Editor's Note: This series came about after I approached Denafrips distributor Alvin Chee about obtaining information detailing how Denafrips products work, how the digital processing is designed, and more about the company's thought process behind its highly regarded products. What follows is part 1 of 4, in a series of essays written by Zhao, the Chief Engineer at Denafrips.
Audiophile Style is pleased to publish this series but neither endorses or opposes Zhao's views expressed below. Like most subjects we encounter in life, audio has many different approaches and even more opinions about each approach. I enjoy reading and publishing these differing views and am a firm believer that there are endless paths to audio bliss. The challenge is finding one's own path while enjoying the journey.
On the insights of the design and development of digital audio equipment
Does well measuring audio equipment, by today’s standards, really equate to good sound quality?
Digital technology is a symbol of modern civilization. The developments of the past decade are especially astonishing. We have heard and experienced the big data artificial intelligence, augmented reality, digital twins, and virtual world, etc. These are the great achievements in digitization of the analog world we know, so much so that they are part of our daily lives now.
In reality, the digital world doesn’t exist. The digital signal is not analog, it is a representation. It is a convenient way for us to digitize, record, and store data; present it close to the original. In nature, what we see, hear, eat, almost everything, none of this information is digital. None of it can be expressed completely losslessly in digital form.
In the context of audio, to express and present the stored digital data in an analog signal, all we can do is use the techniques we know to convert the digital signal closest to the original analog signal, as much as possible. However, even if we believe this is arguably the closest approach, it must be built on the basis of Digital Signal Processing (DSP). Without DSP, the digital signal cannot be processed and converted into the analog signal at all.
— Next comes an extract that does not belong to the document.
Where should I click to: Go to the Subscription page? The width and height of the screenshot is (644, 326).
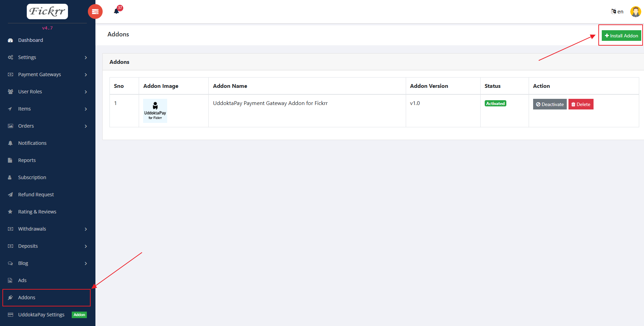click(32, 177)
Even with the advanced, sophisticated processing techniques, we can only achieve an approximate, closest to the original Digital To Analog conversion. It is impossible to achieve absolute losslessness. There are always various distortions, and unwanted signals introduced that do not exist in the original signal – as the conversion (AD/DA) take place.
Therefore, the High-Fidelity definition that we often talk about, can’t actually be achieved. One may achieve fidelity in certain aspects, but there are always trade offs in other aspects. Hence, there is no real, absolute high fidelity, lossless in digital audio signal processing. There are always compromises. With regard to high fidelity, if the designer does not know how and what to focus on in the design, it poses great challenges in designing great audio products, especially so for the DACs.
Industry Measurement Standards?
Often, instead of a real music signal, we use a known, lab generated sine wave, square wave, triangle wave, multi-tone signal to test audio equipment performance. This is a compromised technique as we cannot possibly use the real music signal to measure whether the design of the equipment is performing as per the desired design because music signals are constantly changing. This has caused a lot of trouble for many audio engineers, even for some highly skilled, experienced engineers who are mistakenly lead to believe that the sine/ square / triangle wave test performance index data is the gold-standard and assume that test results can completely represent the entire audio signal. This is a big fallacy!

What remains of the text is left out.